**Prompt**
Copy exactly the lines of the records below, and only those lines, beginning with the line that contains "Expand more items chevron in left sidebar" and ending with the line that contains "This screenshot has height=785, width=1469.".

Pixel coordinate grounding data:

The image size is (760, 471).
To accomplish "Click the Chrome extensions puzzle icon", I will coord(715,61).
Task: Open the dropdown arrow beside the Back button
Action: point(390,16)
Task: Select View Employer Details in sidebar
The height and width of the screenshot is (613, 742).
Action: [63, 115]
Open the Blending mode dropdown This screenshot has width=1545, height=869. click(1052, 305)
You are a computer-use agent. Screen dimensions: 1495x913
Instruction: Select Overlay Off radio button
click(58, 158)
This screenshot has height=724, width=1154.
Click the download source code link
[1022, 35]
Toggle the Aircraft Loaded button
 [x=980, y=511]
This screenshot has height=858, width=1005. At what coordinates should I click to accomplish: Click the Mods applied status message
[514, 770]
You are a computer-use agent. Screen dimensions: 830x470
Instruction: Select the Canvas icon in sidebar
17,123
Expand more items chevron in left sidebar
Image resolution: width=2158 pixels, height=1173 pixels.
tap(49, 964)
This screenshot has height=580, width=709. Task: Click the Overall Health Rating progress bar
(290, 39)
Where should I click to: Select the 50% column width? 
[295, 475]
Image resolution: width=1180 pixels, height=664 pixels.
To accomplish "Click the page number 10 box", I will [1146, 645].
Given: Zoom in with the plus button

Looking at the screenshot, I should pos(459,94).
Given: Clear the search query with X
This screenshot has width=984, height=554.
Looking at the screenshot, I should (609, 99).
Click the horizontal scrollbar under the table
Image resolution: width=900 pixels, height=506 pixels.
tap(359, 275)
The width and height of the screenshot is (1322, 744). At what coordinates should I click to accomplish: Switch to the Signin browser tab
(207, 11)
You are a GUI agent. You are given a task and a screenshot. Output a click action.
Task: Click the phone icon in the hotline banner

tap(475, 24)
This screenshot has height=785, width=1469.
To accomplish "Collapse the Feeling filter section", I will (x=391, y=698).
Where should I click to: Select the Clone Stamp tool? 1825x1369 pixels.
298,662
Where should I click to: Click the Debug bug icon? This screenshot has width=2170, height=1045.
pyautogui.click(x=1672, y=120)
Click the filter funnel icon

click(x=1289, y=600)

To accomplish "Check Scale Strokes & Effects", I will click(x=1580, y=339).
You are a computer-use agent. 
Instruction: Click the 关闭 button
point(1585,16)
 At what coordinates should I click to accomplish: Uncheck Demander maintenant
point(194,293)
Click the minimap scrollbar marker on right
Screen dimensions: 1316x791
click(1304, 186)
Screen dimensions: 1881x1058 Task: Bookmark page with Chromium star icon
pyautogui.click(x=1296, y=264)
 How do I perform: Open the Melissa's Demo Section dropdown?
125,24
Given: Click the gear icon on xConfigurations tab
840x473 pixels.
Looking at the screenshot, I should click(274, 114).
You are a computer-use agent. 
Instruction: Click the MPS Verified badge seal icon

**Answer space**
Expand more items chevron in left sidebar
Image resolution: width=2158 pixels, height=1173 pixels.
tap(49, 964)
This screenshot has height=580, width=709. Task: Click the Overall Health Rating progress bar
(290, 39)
Where should I click to: Select the 50% column width? 
[295, 475]
Image resolution: width=1180 pixels, height=664 pixels.
To accomplish "Click the page number 10 box", I will [1146, 645].
Given: Zoom in with the plus button

Looking at the screenshot, I should pos(459,94).
Given: Clear the search query with X
This screenshot has width=984, height=554.
Looking at the screenshot, I should (609, 99).
Click the horizontal scrollbar under the table
Image resolution: width=900 pixels, height=506 pixels.
tap(359, 275)
The width and height of the screenshot is (1322, 744). At what coordinates should I click to accomplish: Switch to the Signin browser tab
(207, 11)
You are a GUI agent. You are given a task and a screenshot. Output a click action.
Task: Click the phone icon in the hotline banner

tap(475, 24)
This screenshot has height=785, width=1469.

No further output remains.